> ABOUT THIS TASK
Could you copy, word for word, only the lines from the one containing "Privacy Policy (1289, 1090)" through the last line of the records below, both included?

> Collected data

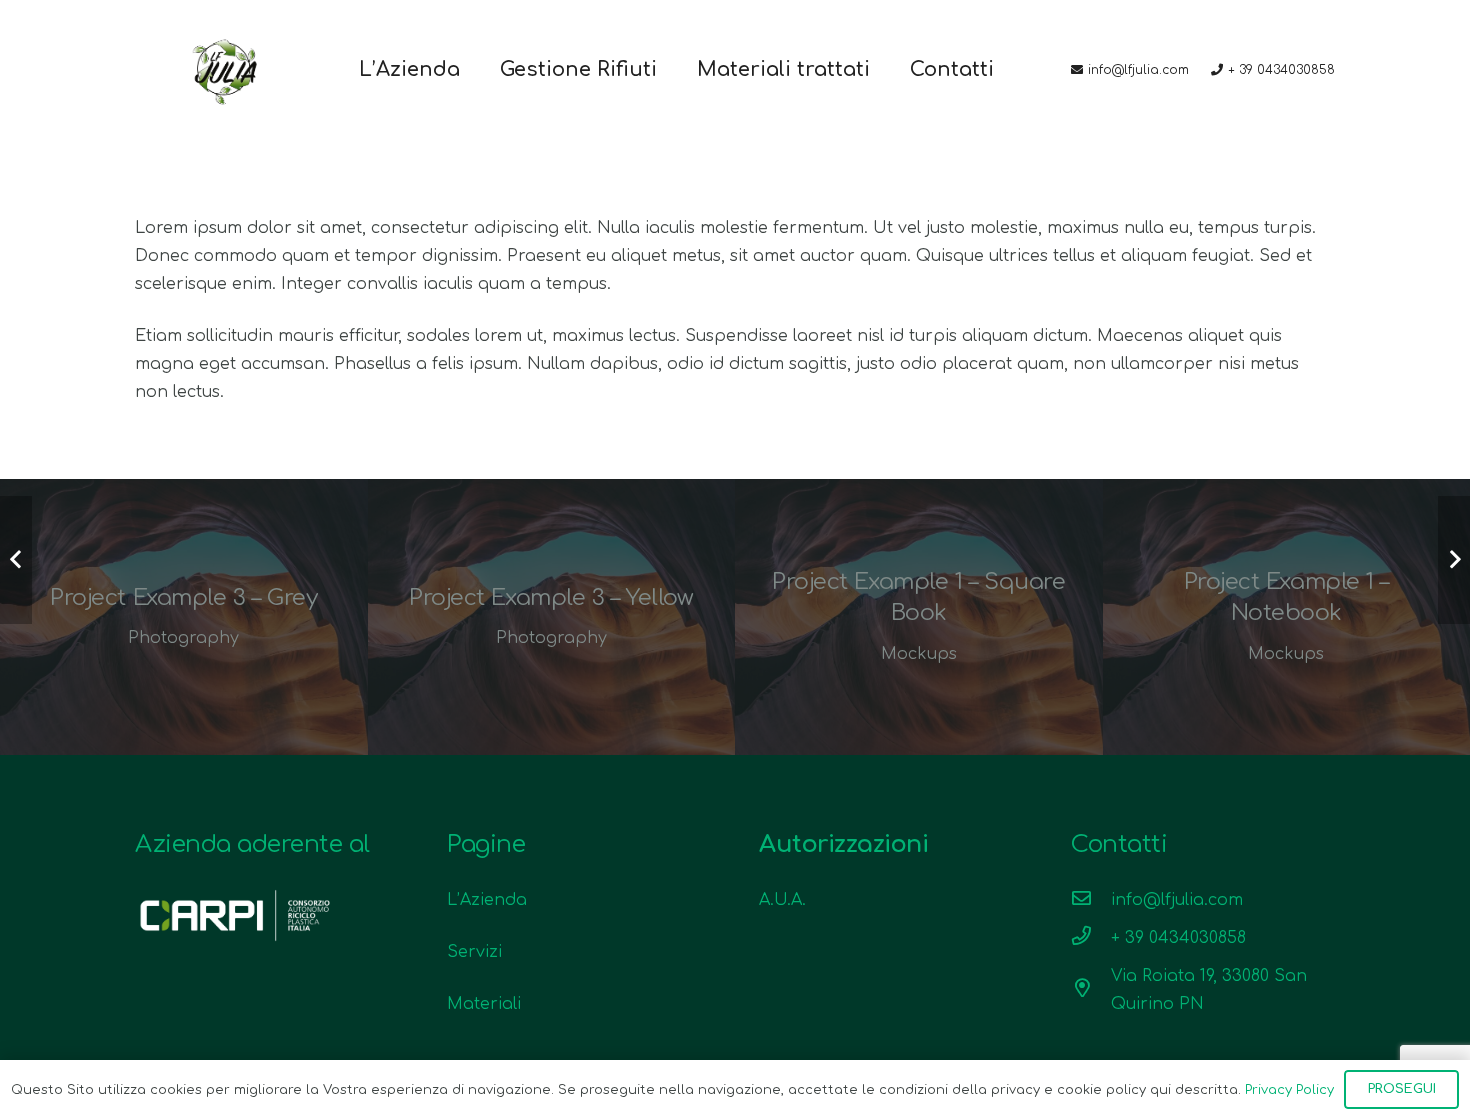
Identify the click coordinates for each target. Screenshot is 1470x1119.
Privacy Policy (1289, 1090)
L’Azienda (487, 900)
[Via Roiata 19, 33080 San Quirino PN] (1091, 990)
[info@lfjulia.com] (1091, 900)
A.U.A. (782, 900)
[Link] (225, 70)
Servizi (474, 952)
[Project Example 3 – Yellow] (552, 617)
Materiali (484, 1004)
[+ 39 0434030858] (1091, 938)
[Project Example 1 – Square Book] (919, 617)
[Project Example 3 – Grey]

> WRITTEN RESPONSE
Privacy Policy (1289, 1090)
L’Azienda (487, 900)
[Via Roiata 19, 33080 San Quirino PN] (1091, 990)
[info@lfjulia.com] (1091, 900)
A.U.A. (782, 900)
[Link] (225, 70)
Servizi (474, 952)
[Project Example 3 – Yellow] (552, 617)
Materiali (484, 1004)
[+ 39 0434030858] (1091, 938)
[Project Example 1 – Square Book] (919, 617)
[Project Example 3 – Grey]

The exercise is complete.